─── Selected passage ───

From: Andi Kleen <ak@suse.de>
To: Muli Ben-Yehuda <mulix@mulix.org>
Cc: Jon Mason <jdmason@us.ibm.com>, Muli Ben-Yehuda <muli@il.ibm.com>,
Linux-Kernel <linux-kernel@vger.kernel.org>,
discuss@x86-64.org, Andrew Morton <akpm@osdl.org>
Subject: Re: [PATCH 2/3] x86-64: Calgary IOMMU - Calgary specific bits
Date: Thu, 23 Mar 2006 17:31:32 +0100 [thread overview]
Message-ID: <200603231731.34097.ak@suse.de> (raw)
In-Reply-To: <20060320085416.GB21729@granada.merseine.nu>
On Monday 20 March 2006 09:54, Muli Ben-Yehuda wrote:
> +/* register offsets inside the PHB space */
Call it host bridge here.
> +void* tce_table_kva[MAX_NUM_OF_PHBS * MAX_NUM_NODES];
> +unsigned int specified_table_size = TCE_TABLE_SIZE_UNSPECIFIED;
Why are these not static too?
> +static int translate_empty_slots __read_mostly = 0;
> +static int calgary_detected __read_mostly = 0;
> +
> +static void tce_cache_blast(struct iommu_table *tbl);
> +
> +/* enable this to stress test the chip's TCE cache */
> +#undef BLAST_TCE_CACHE_ON_UNMAP
This should be probably hooked into iommu=debug / CONFIG_IOMMU_DEBUG
> +static inline int valid_dma_direction(int dma_direction)
> +{
> + return ((dma_direction == DMA_BIDIRECTIONAL) ||
> + (dma_direction == DMA_TO_DEVICE) ||
> + (dma_direction == DMA_FROM_DEVICE));
> +}
Don't we already check that in the callers?
> +
> + offset = find_next_zero_string(tbl->it_map, tbl->it_hint,
> + tbl->it_size, npages);
> + if (offset == ~0UL) {
> + tce_cache_blast(tbl);
> + offset = find_next_zero_string(tbl->it_map, 0,
> + tbl->it_size, npages);
> + if (offset == ~0UL)
> + panic("Calgary: IOMMU full, fix the allocator.\n");
This should properly error out, not panic.
> +static dma_addr_t iommu_alloc(struct iommu_table *tbl, void *vaddr,
> + unsigned int npages, int direction)

───

◆ Problems ◆
a: Answer these questions from the Calgary IOMMU review:
(i) What term does the reviewer want used in the comment about register offsets?
(ii) What should the code do instead of panicking when the IOMMU is full?
(iii) Into what should the TCE cache stress-test option probably be hooked?
b: In one to three sentences, explain what BLAST_TCE_CACHE_ON_UNMAP is for, according to the Calgary IOMMU review, and what the reviewer suggests for it.
c: Carry on the Calgary IOMMU review from the point where it stops.

─── Supplied data ───

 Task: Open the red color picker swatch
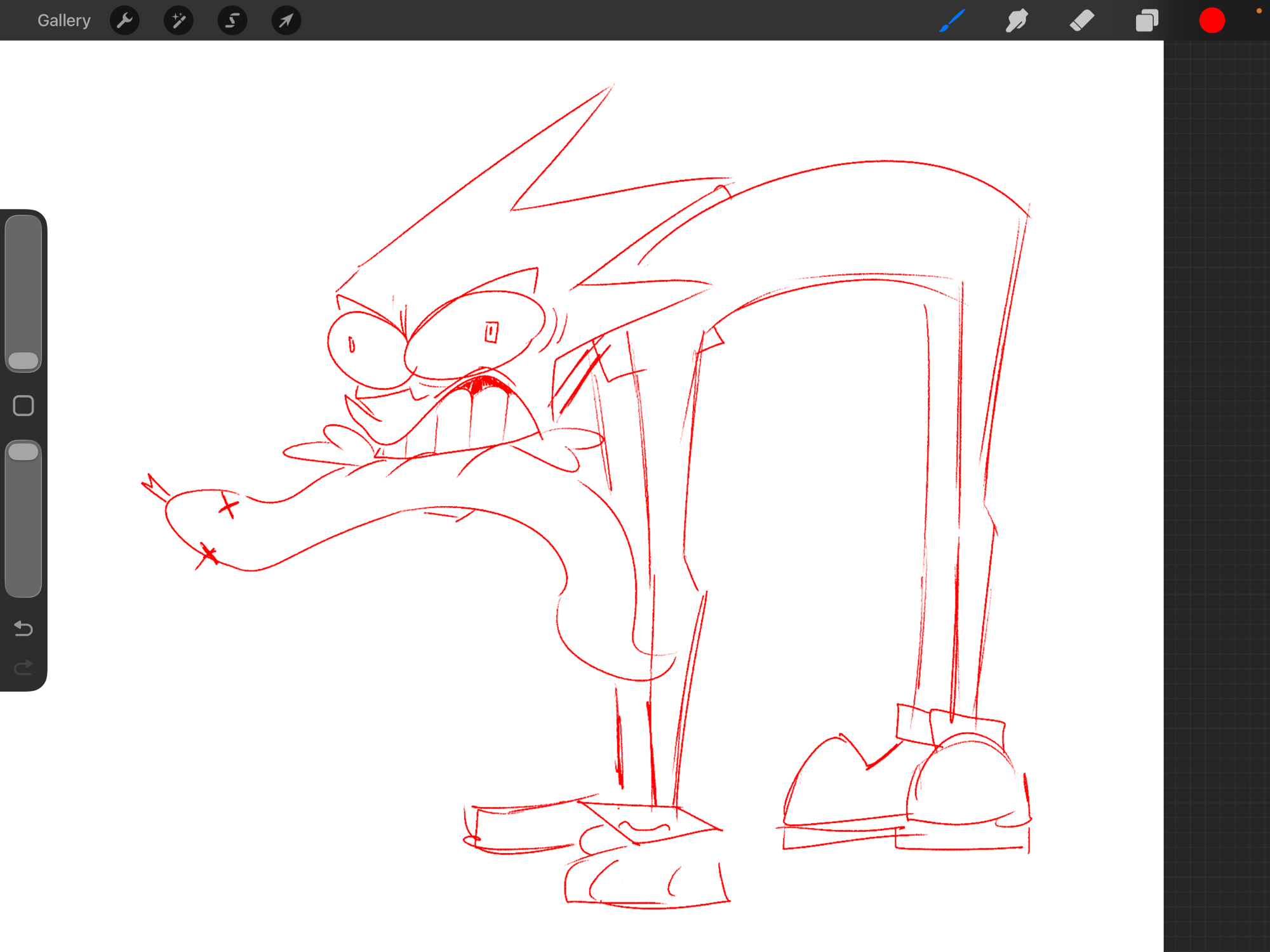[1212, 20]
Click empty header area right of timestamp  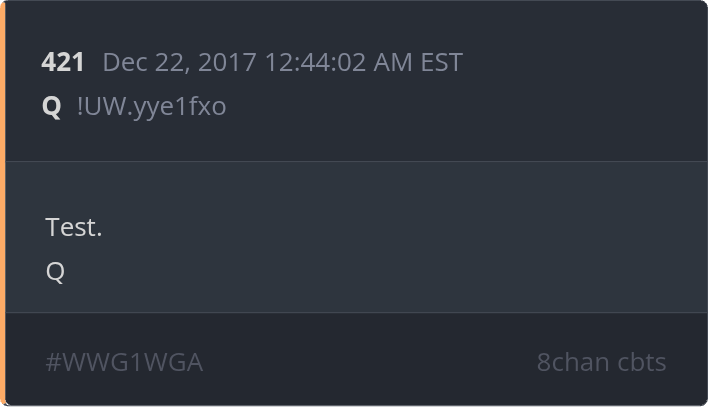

───

◆ Responses ◆
a:
(i) Host bridge.
(ii) It should properly error out.
(iii) Into iommu=debug / CONFIG_IOMMU_DEBUG.

b: Enabling BLAST_TCE_CACHE_ON_UNMAP stress tests the chip's TCE cache, as the code comment says, and the patch leaves it disabled with #undef. The reviewer suggests it should probably be hooked into iommu=debug / CONFIG_IOMMU_DEBUG.

c:
> +{
> + unsigned long entry, flags;
> + dma_addr_t ret = bad_dma_address;
> +
> + spin_lock_irqsave(&tbl->it_lock, flags);
> +
> + entry = iommu_range_alloc(tbl, npages);
> +
> + ret = entry << PAGE_SHIFT; /* set the return dma address */
> +
> + if (unlikely(ret == bad_dma_address))
> + goto error;
> +
> + /* put the TCEs in the HW table */
> + tce_build(tbl, entry, npages, (unsigned long)vaddr & PAGE_MASK,
> + direction);
> + /* make sure HW sees the new TCEs */
> + mb();
> +
> + spin_unlock_irqrestore(&tbl->it_lock, flags);
> +
> + return ret;
Does this imply vaddr is always page aligned? Otherwise you would need
to add the offset into the page.
> + BUG_ON(!tbl);
> +
> + spin_lock_irqsave(&tbl->it_lock, flags);
That is a useless BUG_ON. More occurrences.
> + /* make sure updates are seen by hardware */
> + mb();
Doesn't make sense on x86-64.
> + dma_handle = iommu_alloc(tbl, vaddr, npages, direction);
> + if (dma_handle != bad_dma_address)
> + dma_handle |= (uaddr & ~PAGE_MASK);
Would be cleaner to do it in iommu_alloc
+
> +static inline unsigned long split_queue_offset(unsigned char num)
etc.
Looks like these all should be array lookups.
+
> + /* avoid the BIOS/VGA first 640KB-1MB region */
> + start = (640 * 1024);
> + npages = ((1024 - 640) * 1024) >> PAGE_SHIFT;
> + iommu_range_reserve(tbl, start, npages);
Why only those and not the other PCI holes? And why at all?
> +static int __init calgary_setup_tar(struct pci_dev *dev, void __iomem *bbar)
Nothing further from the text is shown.